Given records:
'''
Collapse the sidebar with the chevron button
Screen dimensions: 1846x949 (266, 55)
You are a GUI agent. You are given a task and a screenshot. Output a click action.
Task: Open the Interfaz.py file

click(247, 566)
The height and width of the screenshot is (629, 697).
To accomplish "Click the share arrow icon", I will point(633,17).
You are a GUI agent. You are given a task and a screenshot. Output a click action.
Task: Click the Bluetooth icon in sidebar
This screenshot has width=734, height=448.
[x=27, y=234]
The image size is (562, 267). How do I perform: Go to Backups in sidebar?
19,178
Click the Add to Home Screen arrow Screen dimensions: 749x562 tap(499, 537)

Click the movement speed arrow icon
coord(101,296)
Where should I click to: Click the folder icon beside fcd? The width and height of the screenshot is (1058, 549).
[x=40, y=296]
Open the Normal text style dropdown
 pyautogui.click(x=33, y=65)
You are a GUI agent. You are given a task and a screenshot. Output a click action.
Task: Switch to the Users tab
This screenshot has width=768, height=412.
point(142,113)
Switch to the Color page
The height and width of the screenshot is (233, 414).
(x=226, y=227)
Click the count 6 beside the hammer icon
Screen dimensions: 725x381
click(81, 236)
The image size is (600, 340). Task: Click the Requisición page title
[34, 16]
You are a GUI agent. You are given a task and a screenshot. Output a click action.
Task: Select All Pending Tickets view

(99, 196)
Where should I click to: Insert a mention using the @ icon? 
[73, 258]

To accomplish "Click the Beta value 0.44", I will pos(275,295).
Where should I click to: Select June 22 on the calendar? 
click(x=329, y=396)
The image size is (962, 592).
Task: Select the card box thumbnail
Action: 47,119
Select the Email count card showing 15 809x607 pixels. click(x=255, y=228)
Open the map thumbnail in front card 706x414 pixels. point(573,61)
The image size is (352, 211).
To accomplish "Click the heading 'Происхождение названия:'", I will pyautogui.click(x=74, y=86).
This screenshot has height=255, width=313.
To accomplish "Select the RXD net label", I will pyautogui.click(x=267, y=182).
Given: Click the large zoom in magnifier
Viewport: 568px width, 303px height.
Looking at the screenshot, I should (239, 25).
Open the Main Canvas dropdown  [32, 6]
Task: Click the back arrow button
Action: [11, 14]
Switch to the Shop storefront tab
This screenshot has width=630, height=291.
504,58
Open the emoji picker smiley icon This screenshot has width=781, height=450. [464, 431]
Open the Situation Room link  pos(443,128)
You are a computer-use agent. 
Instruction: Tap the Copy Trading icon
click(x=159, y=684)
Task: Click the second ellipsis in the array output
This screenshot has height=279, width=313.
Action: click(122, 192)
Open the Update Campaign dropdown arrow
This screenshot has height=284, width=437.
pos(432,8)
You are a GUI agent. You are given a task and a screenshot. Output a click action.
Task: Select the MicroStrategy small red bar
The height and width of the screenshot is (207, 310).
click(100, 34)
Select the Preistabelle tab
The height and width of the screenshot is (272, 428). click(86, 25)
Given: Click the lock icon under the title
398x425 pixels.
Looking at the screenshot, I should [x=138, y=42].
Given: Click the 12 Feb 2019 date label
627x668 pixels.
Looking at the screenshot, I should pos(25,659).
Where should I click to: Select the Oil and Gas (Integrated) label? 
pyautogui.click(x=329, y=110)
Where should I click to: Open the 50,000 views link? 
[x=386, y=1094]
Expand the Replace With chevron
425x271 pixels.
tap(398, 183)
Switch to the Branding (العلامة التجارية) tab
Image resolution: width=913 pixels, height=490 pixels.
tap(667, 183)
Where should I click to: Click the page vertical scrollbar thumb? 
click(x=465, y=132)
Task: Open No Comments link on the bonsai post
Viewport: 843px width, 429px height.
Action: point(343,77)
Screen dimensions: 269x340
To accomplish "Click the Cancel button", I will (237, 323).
'''
Exercise directions: Pull every line holding "accomplish" out of the records.

Exercise output:
To accomplish "Click the share arrow icon", I will point(633,17).
To accomplish "Click the Beta value 0.44", I will pos(275,295).
To accomplish "Click the heading 'Происхождение названия:'", I will pyautogui.click(x=74, y=86).
To accomplish "Select the RXD net label", I will pyautogui.click(x=267, y=182).
To accomplish "Click the Cancel button", I will (237, 323).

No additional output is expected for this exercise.